A new study comparing radiologist assessment and stand-alone artificial intelligence (AI) interpretation of breast ultrasound found that none of the AI-assessed BI-RADS 2 classifications were malignant and there were only two malignancies out of the AI-assessed BI-RADS 3 classifications.
For the retrospective multicenter study, recently published in Academic Radiology, researchers compared multiple radiologist assessments of breast ultrasound images and stand-alone AI assessment (Koios DS for Breast System, Koios Medical) for 530 patients (715 lesions).
The researchers found that the AI system had a 98.51 percent sensitivity rate for detecting breast cancer lesions in comparison to 98.51 percent and 97.76 percent for two radiologists. The AI software also had a negative predictive value (NPV) of 99.48 percent that was similar to reviewing radiologists (99.58 and 99.32 percent), according to the study.

INFORMATION PROVIDED
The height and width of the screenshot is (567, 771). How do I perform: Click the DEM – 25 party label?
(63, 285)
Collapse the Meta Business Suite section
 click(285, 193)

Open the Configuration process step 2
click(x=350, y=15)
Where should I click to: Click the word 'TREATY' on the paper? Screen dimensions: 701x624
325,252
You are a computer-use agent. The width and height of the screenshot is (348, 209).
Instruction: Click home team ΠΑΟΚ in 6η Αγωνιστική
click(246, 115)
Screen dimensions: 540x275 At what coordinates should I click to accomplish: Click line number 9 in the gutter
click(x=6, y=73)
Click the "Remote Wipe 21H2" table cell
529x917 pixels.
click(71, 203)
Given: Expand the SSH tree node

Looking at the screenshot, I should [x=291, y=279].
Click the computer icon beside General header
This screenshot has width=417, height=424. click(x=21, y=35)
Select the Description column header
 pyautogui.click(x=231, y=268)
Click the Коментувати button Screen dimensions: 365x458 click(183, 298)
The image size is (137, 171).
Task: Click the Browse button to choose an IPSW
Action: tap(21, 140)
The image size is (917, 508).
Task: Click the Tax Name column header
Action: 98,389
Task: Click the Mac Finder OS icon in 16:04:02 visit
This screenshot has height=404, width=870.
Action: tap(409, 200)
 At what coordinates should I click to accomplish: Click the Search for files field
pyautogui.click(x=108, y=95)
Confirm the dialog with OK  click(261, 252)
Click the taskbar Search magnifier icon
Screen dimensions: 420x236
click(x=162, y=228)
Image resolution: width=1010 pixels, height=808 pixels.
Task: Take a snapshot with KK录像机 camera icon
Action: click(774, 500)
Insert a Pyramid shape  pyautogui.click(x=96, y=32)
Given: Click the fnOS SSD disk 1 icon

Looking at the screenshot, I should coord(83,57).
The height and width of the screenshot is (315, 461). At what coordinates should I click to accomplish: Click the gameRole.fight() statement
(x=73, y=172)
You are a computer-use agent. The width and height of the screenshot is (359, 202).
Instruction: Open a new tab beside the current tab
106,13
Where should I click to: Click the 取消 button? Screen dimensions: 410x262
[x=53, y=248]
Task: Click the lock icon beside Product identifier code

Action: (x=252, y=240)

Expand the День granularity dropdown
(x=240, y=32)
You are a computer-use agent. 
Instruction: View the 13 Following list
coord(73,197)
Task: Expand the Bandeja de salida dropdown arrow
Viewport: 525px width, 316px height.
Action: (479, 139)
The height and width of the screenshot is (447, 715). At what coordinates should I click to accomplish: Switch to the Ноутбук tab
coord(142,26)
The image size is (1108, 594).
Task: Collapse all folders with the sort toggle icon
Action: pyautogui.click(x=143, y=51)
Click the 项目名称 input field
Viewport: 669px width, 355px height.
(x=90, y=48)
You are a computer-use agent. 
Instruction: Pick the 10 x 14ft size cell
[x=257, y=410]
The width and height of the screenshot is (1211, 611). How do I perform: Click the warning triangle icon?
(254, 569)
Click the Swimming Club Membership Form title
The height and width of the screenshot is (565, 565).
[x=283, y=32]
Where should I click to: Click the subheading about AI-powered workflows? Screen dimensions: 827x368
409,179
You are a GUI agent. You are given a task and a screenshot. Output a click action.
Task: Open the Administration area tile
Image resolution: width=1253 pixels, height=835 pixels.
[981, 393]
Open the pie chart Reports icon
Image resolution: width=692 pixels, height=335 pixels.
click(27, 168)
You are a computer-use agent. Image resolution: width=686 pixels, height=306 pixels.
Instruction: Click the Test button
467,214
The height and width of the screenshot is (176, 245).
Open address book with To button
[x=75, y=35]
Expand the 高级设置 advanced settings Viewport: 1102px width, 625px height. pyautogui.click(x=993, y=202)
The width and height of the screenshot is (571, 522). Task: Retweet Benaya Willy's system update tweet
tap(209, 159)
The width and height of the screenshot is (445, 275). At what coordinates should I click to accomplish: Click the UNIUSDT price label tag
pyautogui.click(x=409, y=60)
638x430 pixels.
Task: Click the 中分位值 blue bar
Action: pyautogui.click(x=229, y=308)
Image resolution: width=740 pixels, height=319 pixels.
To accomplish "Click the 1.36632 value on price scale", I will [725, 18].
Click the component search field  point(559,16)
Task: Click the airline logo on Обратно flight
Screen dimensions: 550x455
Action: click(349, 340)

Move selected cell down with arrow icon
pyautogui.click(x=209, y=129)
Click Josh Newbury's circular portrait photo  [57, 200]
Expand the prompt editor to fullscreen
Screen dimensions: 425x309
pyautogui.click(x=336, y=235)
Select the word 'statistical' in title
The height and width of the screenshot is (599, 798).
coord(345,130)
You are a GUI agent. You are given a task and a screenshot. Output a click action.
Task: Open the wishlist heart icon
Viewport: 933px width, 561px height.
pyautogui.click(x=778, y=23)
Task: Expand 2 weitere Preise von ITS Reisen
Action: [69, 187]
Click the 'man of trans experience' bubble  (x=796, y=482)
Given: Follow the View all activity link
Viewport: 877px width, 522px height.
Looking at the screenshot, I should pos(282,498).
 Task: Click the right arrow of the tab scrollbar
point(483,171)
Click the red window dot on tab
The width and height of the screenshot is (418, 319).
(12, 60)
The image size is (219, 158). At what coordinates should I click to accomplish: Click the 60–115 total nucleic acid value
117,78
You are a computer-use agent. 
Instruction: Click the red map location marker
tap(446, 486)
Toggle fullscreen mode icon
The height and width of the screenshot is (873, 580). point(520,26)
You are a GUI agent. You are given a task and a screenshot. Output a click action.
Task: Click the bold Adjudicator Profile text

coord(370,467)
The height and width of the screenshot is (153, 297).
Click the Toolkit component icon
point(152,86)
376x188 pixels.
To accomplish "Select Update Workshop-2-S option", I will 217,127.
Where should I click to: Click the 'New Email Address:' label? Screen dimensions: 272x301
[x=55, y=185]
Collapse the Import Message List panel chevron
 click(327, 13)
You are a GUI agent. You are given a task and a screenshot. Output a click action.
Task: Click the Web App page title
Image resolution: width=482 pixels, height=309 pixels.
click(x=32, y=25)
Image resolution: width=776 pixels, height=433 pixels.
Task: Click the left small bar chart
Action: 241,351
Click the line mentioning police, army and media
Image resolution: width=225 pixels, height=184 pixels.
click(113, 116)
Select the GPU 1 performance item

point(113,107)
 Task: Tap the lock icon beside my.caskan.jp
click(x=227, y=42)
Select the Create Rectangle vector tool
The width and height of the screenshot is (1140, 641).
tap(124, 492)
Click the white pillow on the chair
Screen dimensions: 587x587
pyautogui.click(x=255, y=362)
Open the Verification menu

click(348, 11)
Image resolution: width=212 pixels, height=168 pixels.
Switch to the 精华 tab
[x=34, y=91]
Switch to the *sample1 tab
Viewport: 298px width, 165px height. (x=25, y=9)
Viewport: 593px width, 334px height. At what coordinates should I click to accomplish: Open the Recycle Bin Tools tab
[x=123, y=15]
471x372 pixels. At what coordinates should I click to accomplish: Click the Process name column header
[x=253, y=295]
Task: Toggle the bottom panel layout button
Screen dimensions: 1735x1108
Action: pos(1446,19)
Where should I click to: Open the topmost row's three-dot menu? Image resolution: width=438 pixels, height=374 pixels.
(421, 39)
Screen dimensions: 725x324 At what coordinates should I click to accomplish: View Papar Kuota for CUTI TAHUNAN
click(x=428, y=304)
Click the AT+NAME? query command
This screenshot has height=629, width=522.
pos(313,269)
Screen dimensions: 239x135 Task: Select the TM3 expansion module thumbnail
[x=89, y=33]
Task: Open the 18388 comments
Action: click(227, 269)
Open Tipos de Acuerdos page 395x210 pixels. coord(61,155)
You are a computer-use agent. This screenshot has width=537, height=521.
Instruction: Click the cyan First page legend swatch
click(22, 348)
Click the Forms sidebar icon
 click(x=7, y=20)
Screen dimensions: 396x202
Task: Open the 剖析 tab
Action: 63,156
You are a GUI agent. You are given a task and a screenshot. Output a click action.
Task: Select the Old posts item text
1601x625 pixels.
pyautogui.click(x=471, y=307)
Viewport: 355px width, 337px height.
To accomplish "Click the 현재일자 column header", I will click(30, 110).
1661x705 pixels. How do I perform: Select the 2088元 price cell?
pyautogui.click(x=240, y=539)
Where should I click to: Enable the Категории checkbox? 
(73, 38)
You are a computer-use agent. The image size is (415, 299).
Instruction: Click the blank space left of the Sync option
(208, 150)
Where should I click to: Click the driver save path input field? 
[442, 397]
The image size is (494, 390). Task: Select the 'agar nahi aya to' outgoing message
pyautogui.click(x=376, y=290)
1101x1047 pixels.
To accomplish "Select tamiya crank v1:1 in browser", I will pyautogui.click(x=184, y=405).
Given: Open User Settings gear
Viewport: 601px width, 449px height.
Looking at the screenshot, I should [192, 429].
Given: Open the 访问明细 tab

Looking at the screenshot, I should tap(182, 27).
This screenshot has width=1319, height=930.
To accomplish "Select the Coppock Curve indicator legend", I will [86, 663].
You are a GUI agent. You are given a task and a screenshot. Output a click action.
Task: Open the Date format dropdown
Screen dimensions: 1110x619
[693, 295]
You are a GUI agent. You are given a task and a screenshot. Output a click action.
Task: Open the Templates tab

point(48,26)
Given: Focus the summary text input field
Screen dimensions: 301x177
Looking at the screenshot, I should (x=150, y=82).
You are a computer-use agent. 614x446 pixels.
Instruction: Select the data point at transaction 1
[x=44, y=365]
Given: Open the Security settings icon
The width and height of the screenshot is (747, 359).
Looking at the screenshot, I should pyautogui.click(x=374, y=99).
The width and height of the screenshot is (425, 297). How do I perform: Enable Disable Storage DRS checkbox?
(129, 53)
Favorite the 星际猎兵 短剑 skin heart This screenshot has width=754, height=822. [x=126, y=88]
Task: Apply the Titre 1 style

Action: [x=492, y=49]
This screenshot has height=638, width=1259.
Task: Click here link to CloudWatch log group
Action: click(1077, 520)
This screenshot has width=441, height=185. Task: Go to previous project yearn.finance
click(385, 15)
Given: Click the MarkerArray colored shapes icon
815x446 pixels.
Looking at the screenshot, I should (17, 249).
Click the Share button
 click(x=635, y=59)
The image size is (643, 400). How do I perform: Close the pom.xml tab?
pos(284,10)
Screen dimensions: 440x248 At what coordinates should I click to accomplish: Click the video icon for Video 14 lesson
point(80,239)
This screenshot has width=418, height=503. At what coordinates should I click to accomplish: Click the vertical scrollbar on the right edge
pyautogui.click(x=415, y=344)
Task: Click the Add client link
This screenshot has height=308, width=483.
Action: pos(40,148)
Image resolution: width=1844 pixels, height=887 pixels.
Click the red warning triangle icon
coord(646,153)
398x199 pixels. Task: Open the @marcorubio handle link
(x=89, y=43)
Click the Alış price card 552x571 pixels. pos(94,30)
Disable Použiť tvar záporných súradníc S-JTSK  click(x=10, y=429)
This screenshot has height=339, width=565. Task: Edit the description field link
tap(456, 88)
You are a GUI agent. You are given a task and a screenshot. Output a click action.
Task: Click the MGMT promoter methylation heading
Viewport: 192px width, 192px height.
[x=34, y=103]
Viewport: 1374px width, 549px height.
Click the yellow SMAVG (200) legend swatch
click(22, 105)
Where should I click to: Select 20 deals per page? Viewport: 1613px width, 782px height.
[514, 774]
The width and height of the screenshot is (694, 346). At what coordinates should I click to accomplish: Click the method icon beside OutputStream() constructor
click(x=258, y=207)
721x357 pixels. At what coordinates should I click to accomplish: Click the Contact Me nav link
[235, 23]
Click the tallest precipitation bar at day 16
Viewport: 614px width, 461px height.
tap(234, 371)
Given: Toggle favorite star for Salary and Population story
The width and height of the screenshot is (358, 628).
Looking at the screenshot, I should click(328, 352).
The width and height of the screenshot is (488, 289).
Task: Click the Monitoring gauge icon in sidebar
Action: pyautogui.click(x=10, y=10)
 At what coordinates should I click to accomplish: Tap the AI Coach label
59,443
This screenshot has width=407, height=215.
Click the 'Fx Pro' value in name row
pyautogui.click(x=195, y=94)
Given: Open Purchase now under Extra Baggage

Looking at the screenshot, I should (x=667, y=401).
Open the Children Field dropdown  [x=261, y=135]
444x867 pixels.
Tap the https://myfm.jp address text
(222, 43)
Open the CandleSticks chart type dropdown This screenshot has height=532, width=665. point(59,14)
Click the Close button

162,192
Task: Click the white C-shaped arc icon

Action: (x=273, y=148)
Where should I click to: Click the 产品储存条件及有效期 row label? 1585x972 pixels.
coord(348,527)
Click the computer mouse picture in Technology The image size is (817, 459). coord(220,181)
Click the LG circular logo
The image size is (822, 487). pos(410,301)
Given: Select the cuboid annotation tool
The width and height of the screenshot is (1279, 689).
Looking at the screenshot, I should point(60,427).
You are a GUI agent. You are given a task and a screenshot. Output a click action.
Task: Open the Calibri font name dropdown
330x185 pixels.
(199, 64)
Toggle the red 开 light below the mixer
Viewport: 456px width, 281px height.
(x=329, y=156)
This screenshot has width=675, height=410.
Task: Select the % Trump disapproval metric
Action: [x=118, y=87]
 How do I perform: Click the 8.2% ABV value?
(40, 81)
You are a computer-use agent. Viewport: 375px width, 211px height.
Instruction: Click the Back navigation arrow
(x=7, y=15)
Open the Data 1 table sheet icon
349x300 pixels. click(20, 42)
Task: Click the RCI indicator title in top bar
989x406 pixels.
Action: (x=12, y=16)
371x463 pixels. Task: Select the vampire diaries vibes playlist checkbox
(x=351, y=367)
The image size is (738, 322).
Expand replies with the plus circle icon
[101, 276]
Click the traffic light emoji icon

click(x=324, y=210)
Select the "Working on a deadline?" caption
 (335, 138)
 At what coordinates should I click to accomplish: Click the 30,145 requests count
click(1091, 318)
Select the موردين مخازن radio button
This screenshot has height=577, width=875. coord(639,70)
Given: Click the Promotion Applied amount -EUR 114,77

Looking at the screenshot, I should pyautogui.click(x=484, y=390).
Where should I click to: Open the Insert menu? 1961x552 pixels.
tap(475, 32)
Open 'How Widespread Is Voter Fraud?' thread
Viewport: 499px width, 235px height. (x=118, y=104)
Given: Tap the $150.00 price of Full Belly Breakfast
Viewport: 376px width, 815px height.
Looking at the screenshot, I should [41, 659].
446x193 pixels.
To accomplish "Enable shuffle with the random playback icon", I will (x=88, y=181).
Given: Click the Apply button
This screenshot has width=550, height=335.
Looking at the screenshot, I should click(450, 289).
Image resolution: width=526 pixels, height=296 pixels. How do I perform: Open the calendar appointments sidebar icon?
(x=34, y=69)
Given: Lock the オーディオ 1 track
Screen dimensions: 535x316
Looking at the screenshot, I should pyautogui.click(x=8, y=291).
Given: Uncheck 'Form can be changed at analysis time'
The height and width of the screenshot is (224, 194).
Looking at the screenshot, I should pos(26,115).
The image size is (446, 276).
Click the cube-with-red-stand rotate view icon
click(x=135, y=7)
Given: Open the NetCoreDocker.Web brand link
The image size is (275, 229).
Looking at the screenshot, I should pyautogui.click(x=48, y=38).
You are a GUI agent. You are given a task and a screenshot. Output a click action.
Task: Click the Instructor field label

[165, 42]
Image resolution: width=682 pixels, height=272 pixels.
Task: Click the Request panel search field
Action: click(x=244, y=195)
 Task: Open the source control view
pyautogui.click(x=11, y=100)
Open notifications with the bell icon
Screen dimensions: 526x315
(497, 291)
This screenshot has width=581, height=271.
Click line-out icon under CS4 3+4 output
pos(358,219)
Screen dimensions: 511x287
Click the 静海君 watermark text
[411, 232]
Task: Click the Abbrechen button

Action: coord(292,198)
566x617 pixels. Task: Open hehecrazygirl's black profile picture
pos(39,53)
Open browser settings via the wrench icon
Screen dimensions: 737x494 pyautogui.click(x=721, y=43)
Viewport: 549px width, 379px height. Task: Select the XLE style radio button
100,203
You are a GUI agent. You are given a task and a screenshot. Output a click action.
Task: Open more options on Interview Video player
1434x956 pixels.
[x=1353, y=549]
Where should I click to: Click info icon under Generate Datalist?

DIRECTIONS
a: From the breast ultrasound article, print the stretch from "The researchers found" through "to the study.".
b: Using the breast ultrasound article, decide whether each statement agrees with it. Answer yes or no for each and quote the deciding words. (i) The study covered 530 patients with 715 lesions. (ii) The AI system's sensitivity was lower than that of both radiologists. (iii) The study was prospective.
c: Pick up the breast ultrasound article after its last sentence and continue it.

OUTPUTS FOR THE TASKS
a:
The researchers found that the AI system had a 98.51 percent sensitivity rate for detecting breast cancer lesions in comparison to 98.51 percent and 97.76 percent for two radiologists. The AI software also had a negative predictive value (NPV) of 99.48 percent that was similar to reviewing radiologists (99.58 and 99.32 percent), according to the study.

b:
(i) Yes: "for 530 patients (715 lesions)"
(ii) No: "the AI system had a 98.51 percent sensitivity rate for detecting breast cancer lesions in comparison to 98.51 percent and 97.76 percent for two radiologists"
(iii) No: "For the retrospective multicenter study"

c:
The breast ultrasound image revealed a 7.2 mm circumscribed lesion in a 46-year-old patient with heterogenous echogenicity in the upper inner quadrant of the left breast. It was diagnosed as papilloma with a ductal carcinoma in situ (DCIS) component. The lesion was originally characterized as a BI-RADS 3 lesion by the AI software whereas radiologists categorized the lesion as BI-RADS 4A. (Image courtesy of Academic Radiology.)
The study authors noted that 581 of the 715 lesions were benign and 163 of those resulted in an unnecessary biopsy. The researchers also pointed out that only two of the 124 lesions categorized as BI-RADS 3 by the AI system were malignant. Additionally, out of 238 lesions identified as BI-RADS 3 lesions during initial radiologist review, the AI system identified 110 as BI-RADS 2 lesions, and the study authors found that none of those lesions were malignant.
“Considering that AI BI-RADS 2 is safe, we could prevent 11% (18/163) (of) biopsies of benign lesions and 46.2% (110/238) of unnecessary follow-ups,” wrote study co-author Erkin Aribal, M.D., the head of the Department of Radiology at the Acibadem University School of Medicine in Istanbul, Turkey, and colleagues.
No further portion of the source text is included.